**EXCERPT**.
**********

Sorry, no public git branch yet, but I will send my patch series to you
in another mail thread.
>> Now the result tested on my skl machine is:
>>
>> # Overhead Command Shared Object Symbol
>> # ........ ....... ................... ..................................
>> #
>> 56.76% inline inline [.] main
>>
>> ---main
>> __libc_start_main
>> _start
> This is still wrong, no? Tons of stuff gets inlined into main and it seems as
> if your code is still not capable of displaying what that is. Please refer to
> the output I pasted from my patch in the previous mail. I'm explicitly looking
> for the cost of using <random> e.g.
That might be not an issue. I have checked rip of each callchain entry
and use "addr2line -e <binary> -i <rip>" to verify if it's in inline
function, same result.
There is probably different rip getting sampled or different sortkey
used. The previous example is:
perf report --no-children --stdio --inline
If I use the perf report --children --stdio --inline, the result is
# Children Self Command Shared Object Symbol
# ........ ........ ....... ...................
..................................
#
98.15% 56.76% inline inline [.] main
|
|--56.76%--_start
| __libc_start_main
| main
|
|
---/usr/include/c++/5/bits/random.h:151 (inline)
/usr/include/c++/5/bits/random.h:332 (inline)
/usr/include/c++/5/bits/random.tcc:3328 (inline)
/usr/include/c++/5/bits/random.h:185 (inline)
/usr/include/c++/5/bits/random.h:1818 (inline)
/usr/include/c++/5/bits/random.h:1809 (inline)
/home/jinyao/skl-ws/perf-dev/lck-2867/test/inline.cpp:14 (inline)
--41.39%--main
__hypot
|
--40.09%--__hypot_finite
Anyway, you can try my latest patch series and check what happens on
your machine.
>> 40.54% inline libm-2.23.so [.] __hypot_finite
>>
>> ---__hypot_finite
>>
>> --40.09%--__hypot
>>
>> ---/usr/include/c++/5/bits/random.h:151 (inline)
>> /usr/include/c++/5/bits/random.h:332 (inline)
>> /usr/include/c++/5/bits/random.tcc:3328 (inline)
>> /usr/include/c++/5/bits/random.h:185 (inline)
>> /usr/include/c++/5/bits/random.h:1818 (inline)
>> /usr/include/c++/5/bits/random.h:1809 (inline)
>> /home/jinyao/skl-ws/perf-dev/lck-2867/test/inline.cpp:14 (inline)

**********

**SUPPLIED MATERIAL**.
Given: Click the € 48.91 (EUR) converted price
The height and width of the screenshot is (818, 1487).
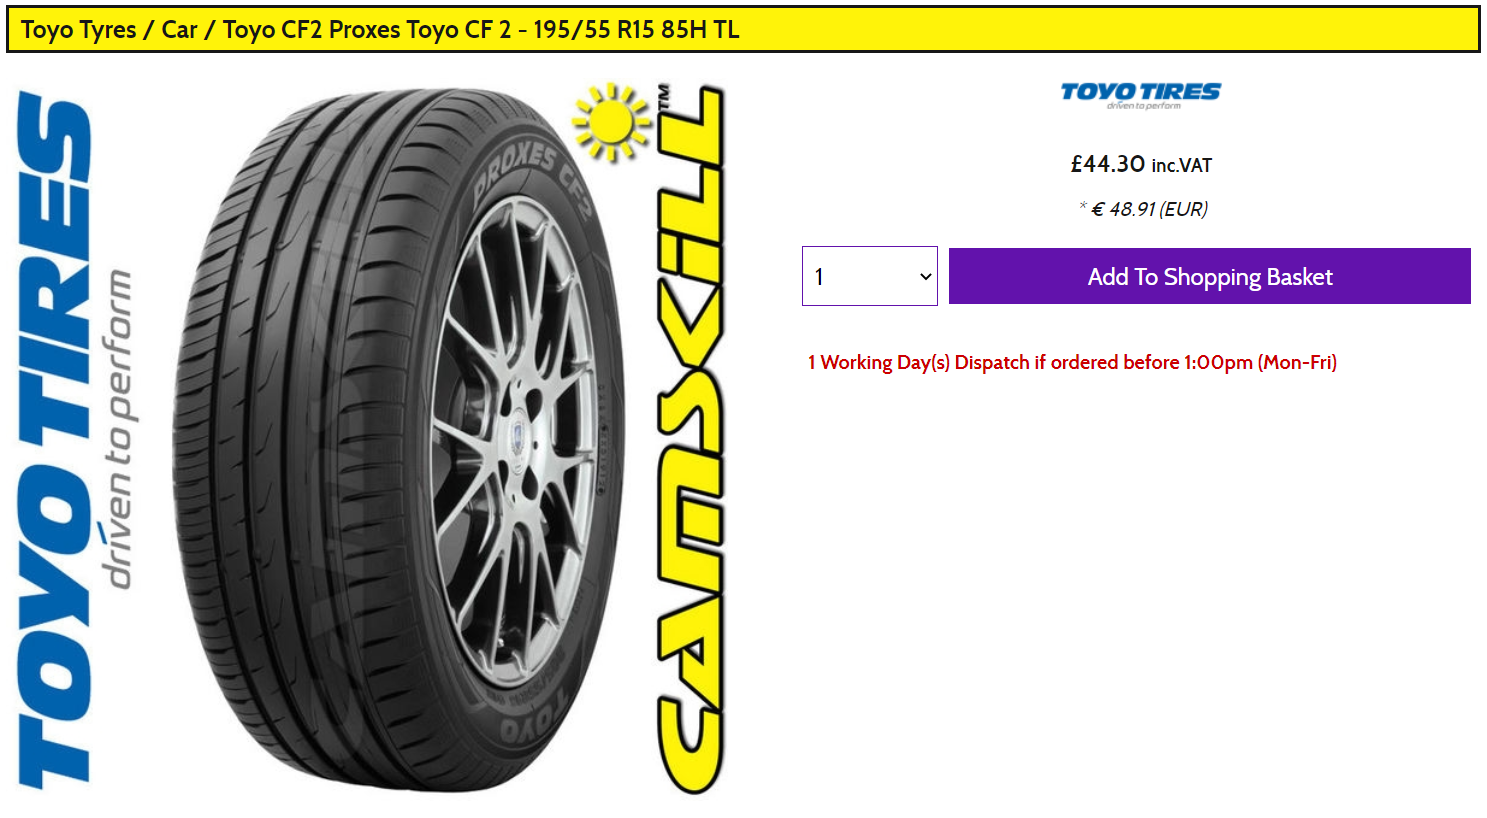Looking at the screenshot, I should point(1149,209).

**********

Answer these about the perf report thread:
1. Which command does the writer use to check whether each callchain entry's rip falls in an inline function?
2. Which perf report command produced the previous example?
3. In the output from perf report --children --stdio --inline, what Children and Self percentages appear for main?

1. addr2line -e <binary> -i <rip>
2. perf report --no-children --stdio --inline
3. Children 98.15%, Self 56.76%